L’effort n’est jamais assez important… ce qui est néanmoins certain c’est que le gouvernement a fait de la justice une de ses priorités. Dans un contexte global de maîtrise de la dépense publique, la loi de programmation 2018-2022 et de réforme pour la justice vient de sécuriser les moyens dont dispose la mission justice jusqu’à la fin du quinquennat. C’est une augmentation des crédits budgétaires de plus de 24% qui est de la sorte sanctuarisée ainsi que la création de 6000 emplois supplémentaires.

Au-delà de la question des moyens, j’ai engagé un ensemble de réformes qui doivent permettre à la justice de mieux fonctionner au bénéfice des justiciables : adaptation de l’organisation territoriale des juridictions, avec un maintien de tous les lieux de justice et des possibilités, pour le terrain, de mieux répartir les contentieux ; programme immobilier pénitentiaire ; plan de transformation numérique du ministère qui nous permettra, à l’horizon 2022, d’avoir une procédure pénale antérieurement numérisée et dès cette année de suivre en ligne sa procédure civile, développement du numérique en détention pour offrir de meilleurs services aux familles de détenus, aux avocats, aux intervenants en détention, aux personnes incarcérées elles-mêmes et pour faciliter le travail du personnel pénitentiaire, etc…

Pourquoi la Protection judiciaire de la jeunesse (PJJ) et la justice des mineurs manquent de moyens alors qu'existe une délinquance ordinaire très violente ?

Un certain nombre de difficultés proviennent de la procédure qui est actuellement applicable aux mineurs.
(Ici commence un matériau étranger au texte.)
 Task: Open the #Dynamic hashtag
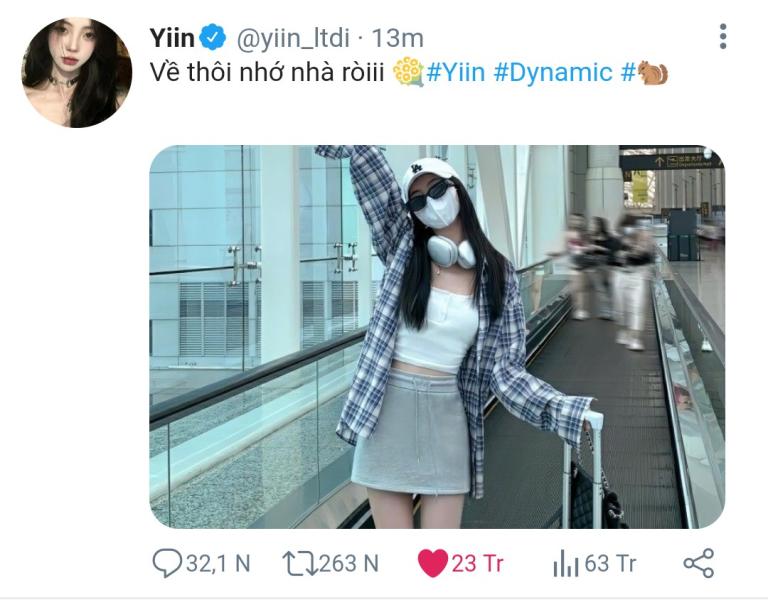pyautogui.click(x=553, y=72)
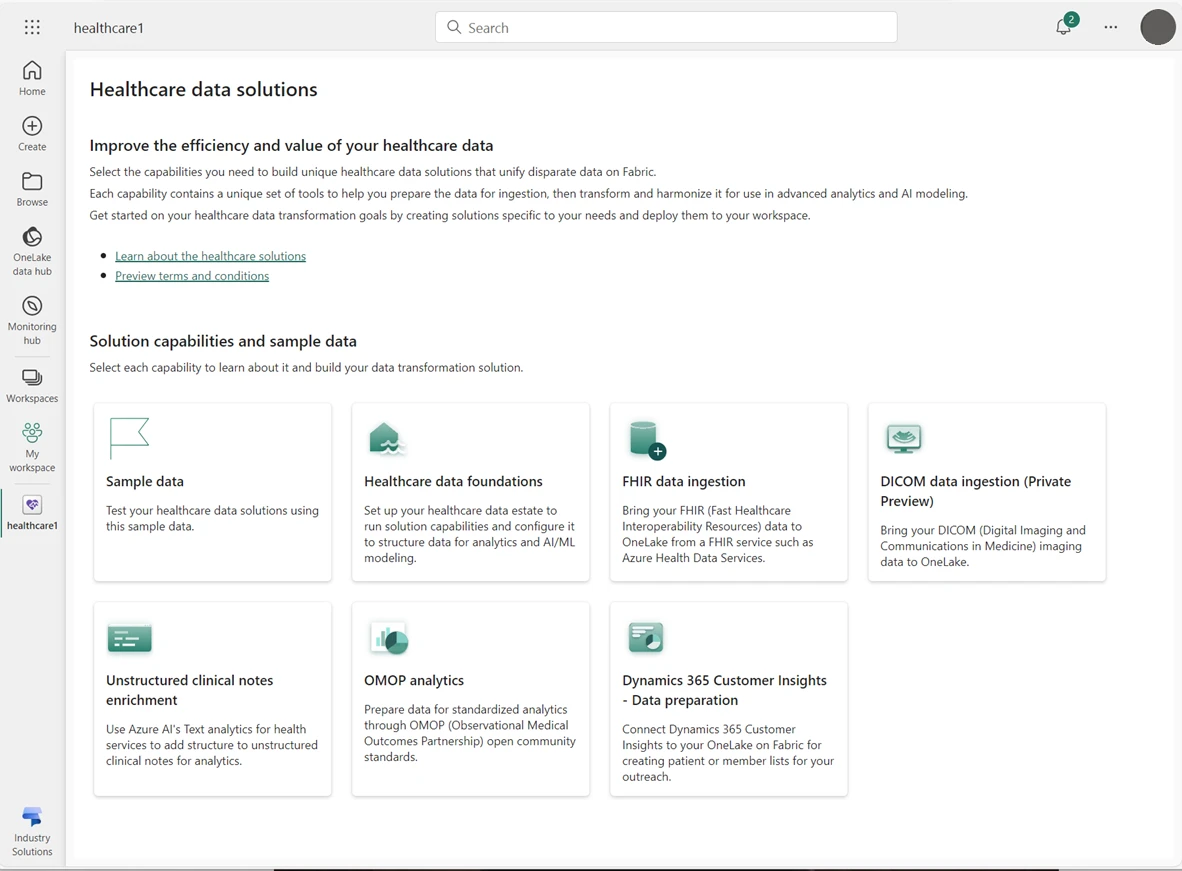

Chacun s’accorde à dire que le texte actuel de l’ordonnance du 2 février 1945, relative à l’enfance délinquante, a perdu toute cohérence et toute lisibilité. Cela nuit à l’efficacité des prises en charges des adolescents délinquants, cela nuit également à la lisibilité de la justice des mineurs. J’ai été habilitée à réformer ce texte par ordonnance, je conduis actuellement des consultations pour parvenir au meilleur équilibre possible. J’ai déjà indiqué que je souhaitais réaffirmer les principes à valeur constitutionnelle de la justice des mineurs : la primauté de l’éducatif, la spécialisation des juridictions, l’atténuation de la responsabilité pénale. Je souhaite aussi un texte pragmatique, qui puisse répondre aux différents types de délinquance et s’adapter également à des conditions de vie, et à des familles, qui peuvent être très différentes d’un adolescent à l’autre. Je n’élude pas la question des moyens car je souhaite que cette réforme réussisse. L’augmentation du budget que j’ai évoqué plus haut bénéficiera également à la protection judiciaire de la jeunesse. Les affectations nouvelles de magistrats et de greffiers bénéficieront également aux tribunaux pour enfants.
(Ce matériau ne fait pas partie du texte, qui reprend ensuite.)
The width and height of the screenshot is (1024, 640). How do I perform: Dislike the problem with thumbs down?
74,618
Les Antilles sont une des 8 JIRS de France, de quels moyens significatifs disposent-elle dans la lutte contre les stupéfiants face aux organisations criminelles ?

Le positionnement géographique des départements et territoires couverts par la JIRS de Fort de France les expose particulièrement à l’influence d’organisations criminelles étrangères. Ainsi, la délinquance liée au trafic de stupéfiants repose en grande partie sur des groupes ou organisations dont les membres sont brésiliens, surinamais, vénézuélien, saint vincentais, dominiquais ou colombiens. La JIRS de Fort de France est ainsi en première ligne en ce qui concerne le trafic de cocaïne puisque son ressort jouxte certains pays producteurs ou points de passage pour l’exportation.
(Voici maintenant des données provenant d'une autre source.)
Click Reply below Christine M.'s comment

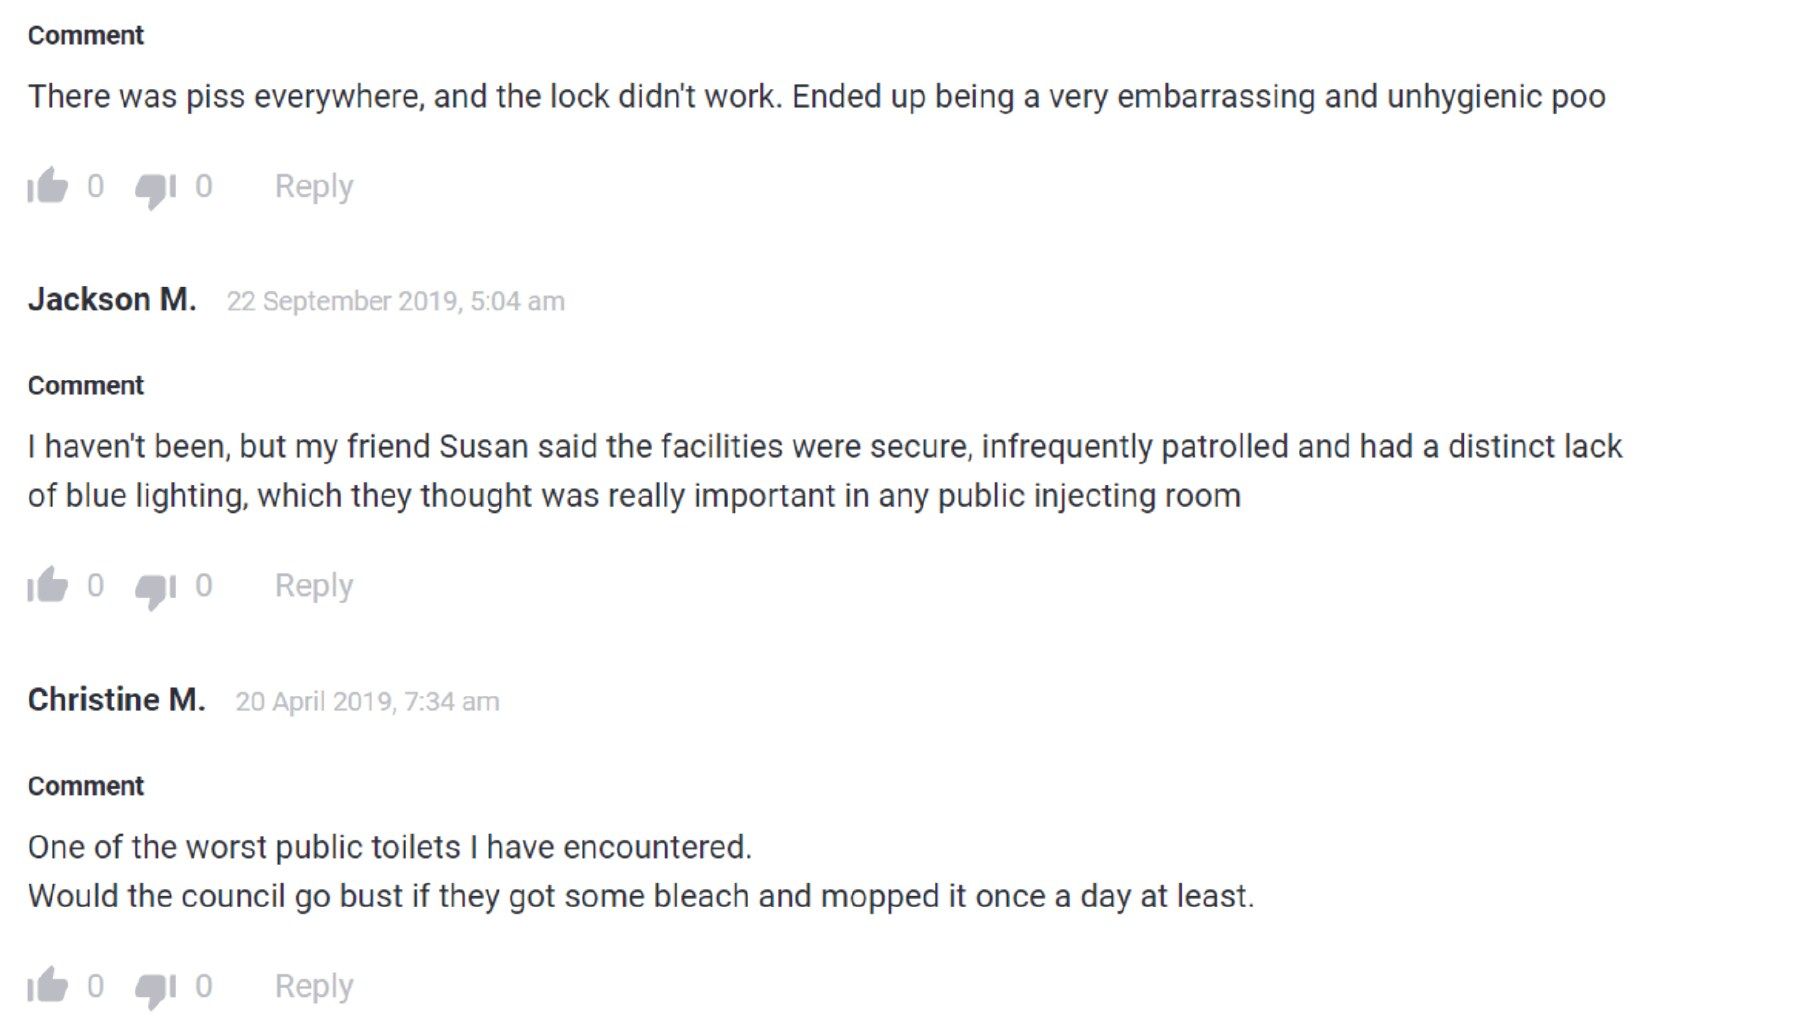314,985
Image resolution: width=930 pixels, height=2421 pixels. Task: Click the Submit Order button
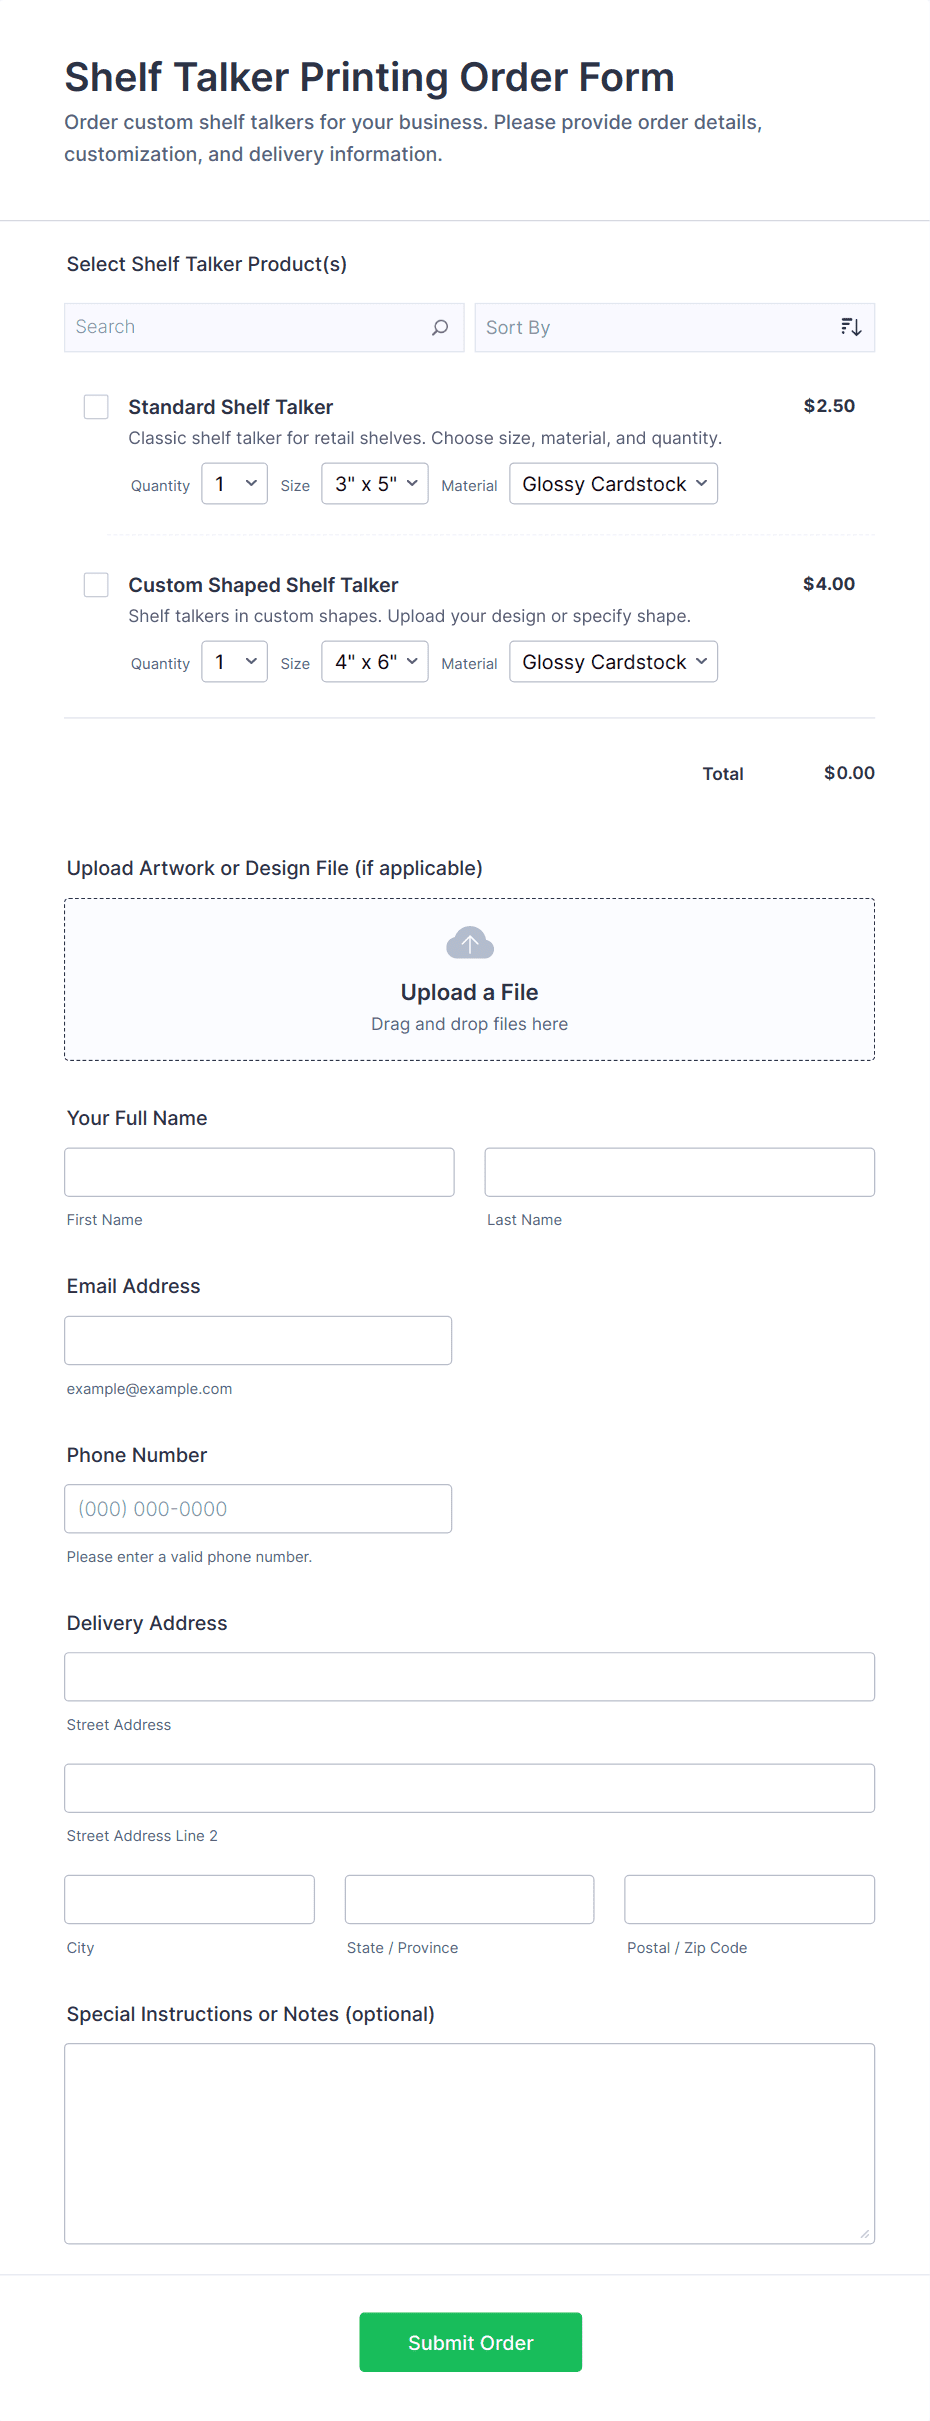point(470,2342)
C’est dans ce contexte que la JIRS de Fort de France, composée de 4 magistrats du parquet et de 2 juges d’instructions habilités, a manifesté sa volonté d’investir davantage la lutte contre les trafics de stupéfiants en provenance d’Amérique du Sud, contentieux qui représente déjà 63% de son activité globale. De ce fait, les saisines de la JIRS sont en augmentation croissante. En effet, la JIRS s’est saisie de 20 procédures en 2018 contre 11 procédures en 2017, soit une augmentation de 55%. Cette tendance se confirme en 2019 car la JIRS s’est d’ores et déjà saisie de 7 procédures sur les 4 premiers mois de l’année.

L’antenne de l’OCRTIS basée à Fort de France est saisie par la JIRS de la majorité des procédures, les autres étant confiées aux douanes primo-intervenantes ou, dans une moindre mesure, à la gendarmerie.